Exercise materials below:

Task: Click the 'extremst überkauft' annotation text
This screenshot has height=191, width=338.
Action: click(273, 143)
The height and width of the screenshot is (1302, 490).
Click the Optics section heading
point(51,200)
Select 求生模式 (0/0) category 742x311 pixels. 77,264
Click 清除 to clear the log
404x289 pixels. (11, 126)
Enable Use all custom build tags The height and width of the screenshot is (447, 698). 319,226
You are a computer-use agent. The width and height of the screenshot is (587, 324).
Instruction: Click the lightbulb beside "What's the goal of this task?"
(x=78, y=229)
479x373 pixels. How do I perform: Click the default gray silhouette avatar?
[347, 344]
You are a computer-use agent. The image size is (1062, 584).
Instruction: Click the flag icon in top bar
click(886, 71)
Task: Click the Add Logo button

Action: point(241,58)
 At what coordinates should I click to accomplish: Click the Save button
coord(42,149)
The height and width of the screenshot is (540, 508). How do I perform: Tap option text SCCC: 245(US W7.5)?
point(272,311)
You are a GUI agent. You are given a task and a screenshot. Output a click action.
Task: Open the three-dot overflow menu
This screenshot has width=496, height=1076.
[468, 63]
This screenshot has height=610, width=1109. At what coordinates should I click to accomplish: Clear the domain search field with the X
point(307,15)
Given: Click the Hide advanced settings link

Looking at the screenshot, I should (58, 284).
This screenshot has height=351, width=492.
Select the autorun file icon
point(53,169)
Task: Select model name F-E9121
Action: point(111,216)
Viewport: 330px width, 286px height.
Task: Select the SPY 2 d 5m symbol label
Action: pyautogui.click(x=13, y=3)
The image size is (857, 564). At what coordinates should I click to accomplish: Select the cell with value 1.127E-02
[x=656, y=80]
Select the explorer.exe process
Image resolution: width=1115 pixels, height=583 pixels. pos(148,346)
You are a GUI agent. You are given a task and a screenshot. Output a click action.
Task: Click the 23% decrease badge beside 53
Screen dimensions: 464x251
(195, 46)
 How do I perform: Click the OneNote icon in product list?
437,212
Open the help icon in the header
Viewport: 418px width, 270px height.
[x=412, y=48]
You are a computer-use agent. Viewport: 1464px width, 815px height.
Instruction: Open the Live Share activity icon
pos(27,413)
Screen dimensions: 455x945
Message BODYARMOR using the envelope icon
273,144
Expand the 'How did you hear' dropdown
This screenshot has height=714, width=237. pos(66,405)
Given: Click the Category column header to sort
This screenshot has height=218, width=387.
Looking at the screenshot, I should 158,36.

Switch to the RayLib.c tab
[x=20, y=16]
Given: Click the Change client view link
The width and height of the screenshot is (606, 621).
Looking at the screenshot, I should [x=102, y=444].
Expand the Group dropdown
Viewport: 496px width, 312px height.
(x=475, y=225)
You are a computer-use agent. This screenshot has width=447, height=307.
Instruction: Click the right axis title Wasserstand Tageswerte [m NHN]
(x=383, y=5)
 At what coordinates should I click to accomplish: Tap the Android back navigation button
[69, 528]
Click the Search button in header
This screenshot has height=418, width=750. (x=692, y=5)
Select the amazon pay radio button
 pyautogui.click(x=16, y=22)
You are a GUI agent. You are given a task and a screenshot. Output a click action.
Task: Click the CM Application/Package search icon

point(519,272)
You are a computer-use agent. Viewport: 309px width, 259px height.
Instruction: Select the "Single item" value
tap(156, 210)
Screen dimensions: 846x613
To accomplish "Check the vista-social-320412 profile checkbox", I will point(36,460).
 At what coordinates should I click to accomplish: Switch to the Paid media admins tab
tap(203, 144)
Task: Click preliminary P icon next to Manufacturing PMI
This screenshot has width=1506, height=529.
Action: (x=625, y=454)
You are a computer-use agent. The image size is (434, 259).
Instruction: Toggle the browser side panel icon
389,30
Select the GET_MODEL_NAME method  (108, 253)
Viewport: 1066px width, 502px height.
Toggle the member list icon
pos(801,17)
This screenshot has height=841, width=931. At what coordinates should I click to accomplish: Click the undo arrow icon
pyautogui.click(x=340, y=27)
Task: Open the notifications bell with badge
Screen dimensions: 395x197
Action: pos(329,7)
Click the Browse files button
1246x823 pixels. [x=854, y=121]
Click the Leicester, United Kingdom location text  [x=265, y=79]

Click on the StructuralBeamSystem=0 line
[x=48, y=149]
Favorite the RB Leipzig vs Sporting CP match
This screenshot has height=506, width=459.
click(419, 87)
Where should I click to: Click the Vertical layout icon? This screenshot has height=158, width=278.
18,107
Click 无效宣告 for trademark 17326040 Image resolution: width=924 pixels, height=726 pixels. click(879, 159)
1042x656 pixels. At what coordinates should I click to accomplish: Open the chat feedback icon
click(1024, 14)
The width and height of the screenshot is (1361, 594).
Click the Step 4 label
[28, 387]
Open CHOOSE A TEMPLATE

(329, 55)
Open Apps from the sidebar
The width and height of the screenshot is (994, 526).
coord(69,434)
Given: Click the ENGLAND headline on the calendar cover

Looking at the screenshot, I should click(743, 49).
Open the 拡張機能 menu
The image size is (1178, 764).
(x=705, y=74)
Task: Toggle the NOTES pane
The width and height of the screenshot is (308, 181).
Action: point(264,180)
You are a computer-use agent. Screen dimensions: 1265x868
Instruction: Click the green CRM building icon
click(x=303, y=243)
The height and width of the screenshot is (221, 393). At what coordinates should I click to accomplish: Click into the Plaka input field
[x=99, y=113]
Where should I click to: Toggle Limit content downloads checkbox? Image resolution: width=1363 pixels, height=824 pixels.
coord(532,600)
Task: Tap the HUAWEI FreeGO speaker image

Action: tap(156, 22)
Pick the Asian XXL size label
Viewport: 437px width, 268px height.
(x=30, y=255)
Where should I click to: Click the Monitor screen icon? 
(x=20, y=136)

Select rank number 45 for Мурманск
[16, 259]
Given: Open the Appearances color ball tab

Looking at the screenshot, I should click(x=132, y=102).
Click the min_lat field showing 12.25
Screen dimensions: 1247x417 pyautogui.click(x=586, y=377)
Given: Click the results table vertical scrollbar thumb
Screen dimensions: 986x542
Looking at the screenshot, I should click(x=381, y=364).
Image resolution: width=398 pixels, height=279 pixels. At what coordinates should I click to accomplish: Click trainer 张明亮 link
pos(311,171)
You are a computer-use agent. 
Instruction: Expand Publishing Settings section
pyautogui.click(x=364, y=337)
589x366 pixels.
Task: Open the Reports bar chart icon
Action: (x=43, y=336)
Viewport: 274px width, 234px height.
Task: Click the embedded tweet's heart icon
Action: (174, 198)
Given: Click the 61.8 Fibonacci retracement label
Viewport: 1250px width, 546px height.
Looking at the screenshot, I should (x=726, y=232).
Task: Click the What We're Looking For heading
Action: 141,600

End of Exercise materials.

Filter the records above and copy every line that contains the word "badge".

▸ Solution for this problem
Task: Click the 23% decrease badge beside 53
Task: Open the notifications bell with badge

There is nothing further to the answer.